As we know, Intel mainly used the latest Forum to promote its Digital Home concept. We can't say it's one of the company's whims, it rather looks like the problem of a harmonious digital equipment has become acute for developers, manufacturers and customers.

So, what is a Digital Home in its current state? And what makes this concept different in the eyes of Intel officials from that home electronic equipment that customers may really need in the nearest future? Availability of all possible data in any place is still the corner-stone of Digital Home; the base program platform is still represented by Windows XP variants focusing on its "home" version Media Center Edition 2004 or its mobile variants.




The concept has greatly changed for the six months since the autumn Intel Forum. Thus, its base variants, besides a desktop PC and a playstation, now include Centrino-based laptops and even PDAs. A man's digital environment is still formed basing on the postulate of a close connection between computing power and wireless interfaces. But the current stage of the concept implies a maximal number of information sources: online Internet resources, arrays of data on local storages of home networks, digital TV and radio broadcasting stations that enable to record programs on HDDs, DVD-ROMs, etc.

Intel is now very much concentrated on home digitals: the company captures more and more strongholds that recently belonged to traditional suppliers of home electronics. By now, it has taken the hardware base, components of audio and video systems (HDTV tuners, LCOS projectors), the Florence mobile platform that has an integrated wireless access to the Internet, IP telephony (Voice-over-IP), the concept of Sandow desktop PC and many others...




Of course, nobody can predict all possible applications of digital devices even in the coming five years.
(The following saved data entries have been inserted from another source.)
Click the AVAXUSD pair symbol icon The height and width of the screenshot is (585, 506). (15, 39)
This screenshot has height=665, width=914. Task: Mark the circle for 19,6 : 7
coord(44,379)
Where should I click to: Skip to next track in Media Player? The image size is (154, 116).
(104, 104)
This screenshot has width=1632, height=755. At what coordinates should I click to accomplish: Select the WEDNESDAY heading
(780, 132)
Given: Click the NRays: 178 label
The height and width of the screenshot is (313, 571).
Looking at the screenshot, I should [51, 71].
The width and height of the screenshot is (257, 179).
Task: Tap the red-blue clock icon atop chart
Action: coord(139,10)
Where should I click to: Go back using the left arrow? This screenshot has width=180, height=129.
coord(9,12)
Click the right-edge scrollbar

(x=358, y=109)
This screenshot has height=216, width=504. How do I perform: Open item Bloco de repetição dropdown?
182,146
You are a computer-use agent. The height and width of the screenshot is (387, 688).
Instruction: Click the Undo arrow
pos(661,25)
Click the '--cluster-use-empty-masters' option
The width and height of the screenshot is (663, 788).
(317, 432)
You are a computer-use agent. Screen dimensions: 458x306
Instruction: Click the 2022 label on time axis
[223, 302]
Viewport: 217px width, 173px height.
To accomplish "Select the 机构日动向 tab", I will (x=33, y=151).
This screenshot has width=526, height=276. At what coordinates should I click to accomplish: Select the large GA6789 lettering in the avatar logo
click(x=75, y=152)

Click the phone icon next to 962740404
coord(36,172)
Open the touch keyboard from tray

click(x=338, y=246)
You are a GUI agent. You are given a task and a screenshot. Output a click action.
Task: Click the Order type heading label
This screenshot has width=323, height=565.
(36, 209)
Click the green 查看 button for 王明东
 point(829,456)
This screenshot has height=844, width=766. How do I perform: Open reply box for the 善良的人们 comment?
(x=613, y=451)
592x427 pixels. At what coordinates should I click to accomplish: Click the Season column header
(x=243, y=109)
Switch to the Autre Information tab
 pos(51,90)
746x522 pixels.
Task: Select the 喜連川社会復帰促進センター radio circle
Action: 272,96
Who could imagine such a wide expansion of cell phones some 10 years ago? Who could imagine the extent to which they have changed our lives? It's quite probable that the coming years should see a similar mushroom-like spread of some technology that is in embryo now but that will invert our conception of communication and data handling.

Let us take, for example, voice input technologies that are in the nursery stage now. Sooner or later, an elegant and simple algorithm of sound digitisation will be invented. Why not if people have created a way to type Chinese words and thousands of their written symbols using a dozen of keys and a predicative T9-like system. Perhaps it's on this path that the problem of voice input will be solved. Perhaps attempts of whole-word identification will be abandoned paving the way for systems based on the key input of Chinese and Japanese hieroglyphs, where input of the first element of a symbol invokes a number of tips for further actions. Who can affirm that such systems won't be simple in use and become as habitual as, say, a bicycle?

After Nobel prize awards have calmed down and a couple of years has elapsed, we will once again see two or three new billionaires on our planet. And the thing is that people will no longer be able to do without such new devices, as many can't imagine their lives without a TV, the Internet or a cell phone now.

But let's get down to earth and back from the future to Intel Digital Home. Is it possible that due to a new and yet underestimated technology the concept in question will end up in a situation similar to that of lamps-and-punchcards computers described by sci-fi writers who imagined the future basing on the knowledge of their times? In other words, does it make any sense to look into the future and build concepts that may become anachronic in a very short time? Intel seems to have a definitely positive answer for that. Wherever new technologies may bring us, they will surely have to incarnate into something real which will be made using advanced hardware and software.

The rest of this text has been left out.